Lecco, dal continente ci delizia Riccardo Magnani per "Jente" come anticipato nell'articolo di presentazione del gruppo "Jente Shardana", abbiamo dato una veloce presentazione di alcuni membri del gruppo (Riccardo Magnani, che nutre una grande passione per la storia, l’archeologia e la ricerca nelle opere di Leonardo Da Vinci , anche se i suoi studi non sono propriamente mirati sulla Sardegna è un ottimo punto di riferimento nel continente e non mancherà di deliziarci con nuove rivelazioni dei suoi studi)..... e la delizia ci giunge in un brillante risultato dei suoi ultimi studi basati su Leonardo Da Vinci.... la scoperta di ELDORADO !
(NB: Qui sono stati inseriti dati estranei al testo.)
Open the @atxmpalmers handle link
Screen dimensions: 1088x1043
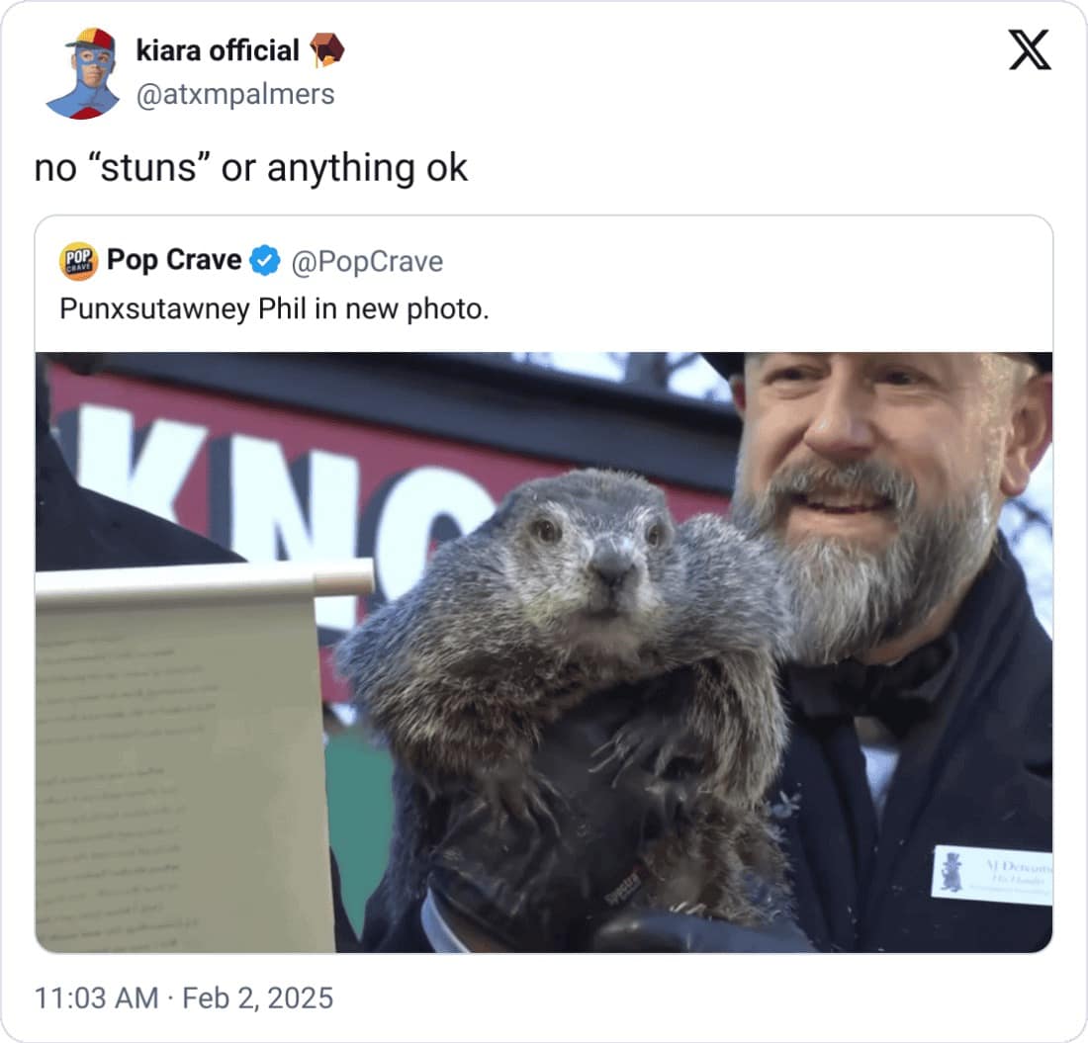[234, 94]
Le notizie stanno rimbalzando a velocità supersonica da un capo all'altro del globo e siamo ben lieti di avere Riccardo con noi in "Jente" ed oggi approfondiamo la sua conoscenza: Riccardo Magnani nasce a Lecco il 25 gennaio 1963 è Laureato in Economia e Commercio e da anni i suoi studi si dedicano a Leonardo da Vinci, divenendo uno dei più brillanti studiosi e senz'altro uno dei più accreditati.
Autore di diverse pubblicazioni nelle quali espone le sue innumerevoli e innovative letture dell'opera leonardesca e rinascimentale in genere. Abituato a lavorare con la logica e i numeri, si é lasciato assorbire letteralmente dallo studio dei dipinti del grande maestro a tal punto da condividere una serie di aspetti finora ritenuti misteriosi e che indubbiamente illuminano il percorso della storia verso nuovi bagliori della conoscenza.
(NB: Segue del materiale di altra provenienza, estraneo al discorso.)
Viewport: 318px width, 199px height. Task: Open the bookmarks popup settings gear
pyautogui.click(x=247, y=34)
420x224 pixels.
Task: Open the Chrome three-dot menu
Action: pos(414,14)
La sua più recente scoperta, ovvero la Ciudad Perdida (la città perduta) nel cuore dell'Amazzonia peruviana al confine con Perù, Brasile e Bolivia , il regno del Paititi, l'Eldorado tanto decantato dai Conquistadores spagnoli e fino ad oggi mai individuato da alcun ricercatore al mondo. Riccardo Magnani dedicandosi alla letteratura storica ha scelto di esporre rivelazioni stupefacenti che confessano la cognizione del grande virtuoso Leonardo sulle origini dell’uomo...
(Jente) - complimenti Riccardo per questa tua importante scoperta, seguendo le indicazioni trovate nelle opere di Leonardo Da Vinci sei riuscito a risalire ad un ingegnoso disegno di questo particolare asterismo, ma come sei arrivato a questa brillante intuizione che ti ha portato ad esaminare il cosmo ?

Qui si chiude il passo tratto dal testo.